Have a suggested fix linked above. When converting from the ugly test in my previous comment to use sets, I noticed just one character was missing from the Latin-2 set, which is converted to &Scaron; and &scaron; (characters 352 and 353).

The fix also switches the HHC and HHK files to use the Windows codepage, just like the HHP does today. Without this change, characters that use different codepoints in ISO-8859-2 versus Windows-1250 are still corrupted (as with the original submitted defect report here).

With the fix above, using my Windows 7 system + DITA-OT 3.0 + the fix in #2851, I'm able to generate English, Czech, and Greek CHM files that compile on my system and display the correct TOC + Index.

  • My English sample uses characters that exist in the Latin-1 codepages (like Á) that currently generate symbols (&Aacute;) that break the TOC/index. These are no longer converted, so the TOC works.

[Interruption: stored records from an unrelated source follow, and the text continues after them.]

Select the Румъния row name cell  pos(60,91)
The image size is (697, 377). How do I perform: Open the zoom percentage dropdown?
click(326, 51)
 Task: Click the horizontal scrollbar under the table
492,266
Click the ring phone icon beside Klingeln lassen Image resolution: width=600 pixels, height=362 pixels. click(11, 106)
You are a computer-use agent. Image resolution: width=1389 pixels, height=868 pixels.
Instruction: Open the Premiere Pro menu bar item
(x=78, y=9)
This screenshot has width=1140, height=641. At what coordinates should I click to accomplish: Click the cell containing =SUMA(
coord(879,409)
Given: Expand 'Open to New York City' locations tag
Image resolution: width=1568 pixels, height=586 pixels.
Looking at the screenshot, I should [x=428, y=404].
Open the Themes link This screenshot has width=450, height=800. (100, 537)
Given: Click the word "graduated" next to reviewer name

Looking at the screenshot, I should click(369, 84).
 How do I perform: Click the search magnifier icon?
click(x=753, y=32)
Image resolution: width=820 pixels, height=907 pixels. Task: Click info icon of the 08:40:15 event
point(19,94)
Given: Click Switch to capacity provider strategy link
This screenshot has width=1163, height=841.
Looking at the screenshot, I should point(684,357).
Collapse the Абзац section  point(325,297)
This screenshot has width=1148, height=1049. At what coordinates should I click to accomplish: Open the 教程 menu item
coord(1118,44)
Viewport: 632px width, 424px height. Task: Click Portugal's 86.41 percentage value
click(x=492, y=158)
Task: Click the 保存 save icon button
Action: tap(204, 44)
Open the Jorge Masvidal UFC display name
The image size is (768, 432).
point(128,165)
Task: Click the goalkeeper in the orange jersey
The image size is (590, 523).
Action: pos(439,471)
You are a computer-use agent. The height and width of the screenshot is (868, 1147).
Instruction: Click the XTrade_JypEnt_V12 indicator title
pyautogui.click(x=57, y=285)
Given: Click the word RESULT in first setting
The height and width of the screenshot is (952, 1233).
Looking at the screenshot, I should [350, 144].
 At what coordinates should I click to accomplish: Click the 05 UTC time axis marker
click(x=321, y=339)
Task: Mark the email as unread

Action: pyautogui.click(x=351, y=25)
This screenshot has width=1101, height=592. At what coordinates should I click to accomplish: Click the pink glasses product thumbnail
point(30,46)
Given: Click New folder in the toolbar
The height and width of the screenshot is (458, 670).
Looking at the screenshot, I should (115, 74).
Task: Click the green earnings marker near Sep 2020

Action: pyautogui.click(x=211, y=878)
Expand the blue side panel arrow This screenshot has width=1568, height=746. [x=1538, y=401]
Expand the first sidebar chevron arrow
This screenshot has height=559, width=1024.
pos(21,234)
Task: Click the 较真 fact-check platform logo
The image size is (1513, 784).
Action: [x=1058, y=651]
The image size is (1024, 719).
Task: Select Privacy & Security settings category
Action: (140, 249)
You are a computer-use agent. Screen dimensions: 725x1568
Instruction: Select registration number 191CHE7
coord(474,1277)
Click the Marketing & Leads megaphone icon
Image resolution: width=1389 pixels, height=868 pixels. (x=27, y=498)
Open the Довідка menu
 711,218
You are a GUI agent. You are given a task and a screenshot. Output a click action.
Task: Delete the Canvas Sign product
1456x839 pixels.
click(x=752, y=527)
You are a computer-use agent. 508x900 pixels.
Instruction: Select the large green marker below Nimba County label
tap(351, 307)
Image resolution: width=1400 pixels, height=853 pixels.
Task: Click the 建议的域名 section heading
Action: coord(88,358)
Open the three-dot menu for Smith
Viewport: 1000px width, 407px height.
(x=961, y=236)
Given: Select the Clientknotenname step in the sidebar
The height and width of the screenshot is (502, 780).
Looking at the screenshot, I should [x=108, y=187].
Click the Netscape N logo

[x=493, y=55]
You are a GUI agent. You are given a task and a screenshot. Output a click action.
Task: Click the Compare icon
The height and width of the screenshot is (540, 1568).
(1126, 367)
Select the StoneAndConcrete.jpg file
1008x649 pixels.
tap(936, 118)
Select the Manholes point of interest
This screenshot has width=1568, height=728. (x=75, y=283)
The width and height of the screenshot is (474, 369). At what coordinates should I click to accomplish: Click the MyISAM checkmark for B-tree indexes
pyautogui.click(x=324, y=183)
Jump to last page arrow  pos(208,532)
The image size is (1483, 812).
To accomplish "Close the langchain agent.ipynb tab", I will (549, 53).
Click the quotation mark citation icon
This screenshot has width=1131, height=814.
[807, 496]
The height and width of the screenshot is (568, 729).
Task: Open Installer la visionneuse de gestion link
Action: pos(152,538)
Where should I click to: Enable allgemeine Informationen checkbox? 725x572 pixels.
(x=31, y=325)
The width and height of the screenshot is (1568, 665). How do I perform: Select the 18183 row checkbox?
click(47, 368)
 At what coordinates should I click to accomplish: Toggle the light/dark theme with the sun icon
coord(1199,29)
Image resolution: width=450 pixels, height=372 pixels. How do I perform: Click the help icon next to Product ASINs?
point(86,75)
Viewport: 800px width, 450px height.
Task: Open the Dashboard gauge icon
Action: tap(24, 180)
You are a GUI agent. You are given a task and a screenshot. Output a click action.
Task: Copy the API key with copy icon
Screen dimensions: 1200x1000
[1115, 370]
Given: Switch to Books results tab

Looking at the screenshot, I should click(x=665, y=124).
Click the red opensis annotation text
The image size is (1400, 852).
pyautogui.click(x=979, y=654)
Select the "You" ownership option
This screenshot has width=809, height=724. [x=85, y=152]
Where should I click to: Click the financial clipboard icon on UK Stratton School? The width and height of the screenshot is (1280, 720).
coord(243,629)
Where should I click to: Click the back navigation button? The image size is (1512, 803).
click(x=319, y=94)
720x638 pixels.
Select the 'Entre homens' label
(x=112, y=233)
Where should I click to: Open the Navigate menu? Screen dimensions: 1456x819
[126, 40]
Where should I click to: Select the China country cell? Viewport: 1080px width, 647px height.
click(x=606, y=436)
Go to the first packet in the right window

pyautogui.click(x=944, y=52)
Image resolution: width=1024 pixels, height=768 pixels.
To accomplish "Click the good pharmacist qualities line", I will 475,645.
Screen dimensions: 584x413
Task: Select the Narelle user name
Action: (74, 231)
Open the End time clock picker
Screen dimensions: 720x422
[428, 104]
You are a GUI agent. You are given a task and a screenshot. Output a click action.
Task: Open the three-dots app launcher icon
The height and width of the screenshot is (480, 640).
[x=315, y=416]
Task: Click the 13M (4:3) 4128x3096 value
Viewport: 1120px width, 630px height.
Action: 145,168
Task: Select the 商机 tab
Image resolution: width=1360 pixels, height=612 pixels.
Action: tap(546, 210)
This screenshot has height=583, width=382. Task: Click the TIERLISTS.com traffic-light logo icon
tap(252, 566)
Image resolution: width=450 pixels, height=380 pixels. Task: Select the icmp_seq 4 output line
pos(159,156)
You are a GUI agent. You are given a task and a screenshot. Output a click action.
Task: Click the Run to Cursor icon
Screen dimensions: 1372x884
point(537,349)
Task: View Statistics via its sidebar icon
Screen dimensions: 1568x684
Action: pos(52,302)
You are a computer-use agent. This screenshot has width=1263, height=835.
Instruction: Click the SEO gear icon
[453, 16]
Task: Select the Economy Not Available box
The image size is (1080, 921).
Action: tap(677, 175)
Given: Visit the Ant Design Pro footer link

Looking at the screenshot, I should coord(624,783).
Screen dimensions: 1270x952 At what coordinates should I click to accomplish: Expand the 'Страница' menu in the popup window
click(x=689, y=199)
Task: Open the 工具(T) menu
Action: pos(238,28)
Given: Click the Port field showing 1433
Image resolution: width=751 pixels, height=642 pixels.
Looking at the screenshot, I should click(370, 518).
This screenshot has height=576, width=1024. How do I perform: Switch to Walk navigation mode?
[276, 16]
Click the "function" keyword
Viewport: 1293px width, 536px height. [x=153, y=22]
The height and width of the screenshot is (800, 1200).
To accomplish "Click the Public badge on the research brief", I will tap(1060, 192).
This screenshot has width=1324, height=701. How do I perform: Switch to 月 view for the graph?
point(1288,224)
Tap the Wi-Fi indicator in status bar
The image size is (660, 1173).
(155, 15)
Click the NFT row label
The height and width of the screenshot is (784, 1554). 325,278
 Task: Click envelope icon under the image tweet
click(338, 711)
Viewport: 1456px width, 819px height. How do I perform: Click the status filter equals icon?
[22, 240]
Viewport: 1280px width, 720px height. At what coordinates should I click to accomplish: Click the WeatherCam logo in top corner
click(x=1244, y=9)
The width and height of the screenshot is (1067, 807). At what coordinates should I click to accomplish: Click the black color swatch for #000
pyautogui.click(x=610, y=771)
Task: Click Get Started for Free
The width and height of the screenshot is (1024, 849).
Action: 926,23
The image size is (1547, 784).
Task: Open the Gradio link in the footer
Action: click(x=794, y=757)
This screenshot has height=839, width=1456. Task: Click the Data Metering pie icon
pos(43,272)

Characters that do not exist in Latin-1 (like Ω) are still converted to entities that do not display, but this is a limitation of the format.
  • My Czech sample includes the full Czech character set: Aa Áá Bb Cc Čč Dd Ďď Ee Éé Ěě Ff Gg Hh Ii Íí Jj Kk Ll Mm Nn Ňň Oo Óó Pp Qq Rr Řř Ss Šš Tt Ťť Uu Úú Ůů Vv Ww Xx Yy Ýý Zz Žž. Many of these are corrupted today, all characters now display properly in TOC and Index.
  • Greek sample does the same with alphabet ΑΒΓΔΕΖΗΘΙΚΛΜΝΞΟΠΡΣΤΥΦΧΨΩ αβγδεζηθικλμνξοπρςστυφχψω. These characters are still converted to entities for English (works in the content, fails in TOC), but are not converted for Greek (the codepage conversion to 1253 handles them all, and they all work in the TOC).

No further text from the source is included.